Elin Vilhelmiina Airamo (née Fagerholm; 25 May 1886 – 16 December 1971) was a Finnish office worker and politician. She was born in Helsinki. She was a member of the Parliament of Finland, representing the Socialist Workers' Party of Finland (SSTP) from 1922 to 1923. When the SSTP was outlawed in 1923, she was imprisoned on sedition charges until 1926.

== Biography ==
Born in the working-class district of Sörnäinen in Helsinki, Fagerholm went to folk school and business school. After the death of his mother, he had to look after his siblings from a young age. Fagerholm joined the labour movement in 1903, when he became a member of the Sörnäinen Workers' Association. In October 1905, Fagerholm was one of the founders of the women's section of the STY. In 1907 she got a job as a branch clerk at Osuusliike Elanto.

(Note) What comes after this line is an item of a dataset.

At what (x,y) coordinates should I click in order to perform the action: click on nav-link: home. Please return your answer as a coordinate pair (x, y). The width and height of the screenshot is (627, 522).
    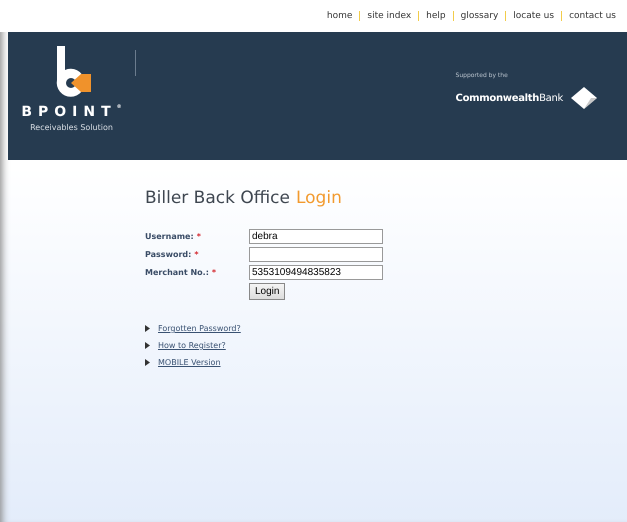
    Looking at the image, I should click on (340, 16).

In October 1917, Fagerholm was elected to the Federal Committee of the Social Democratic Women's League. Fagerholm was largely absent from the events of the Civil War. She was only elected to the Economic Committee appointed by the Red Helsinki City Council a few days before the evacuation of the People's Delegation to Vyborg. At the end of the war, Fagerholm was, together with Hilda Öberg, the only member of the Women's League's Federal Committee who had not been imprisoned or fled the country. During the autumn, she began to reorganise the activities of the Women's League with Öberg and Fiina Pietikäinen, a deputy member of the League Commission. At the Union meeting in December 1918, Fagerholm was elected president of the Women's Union.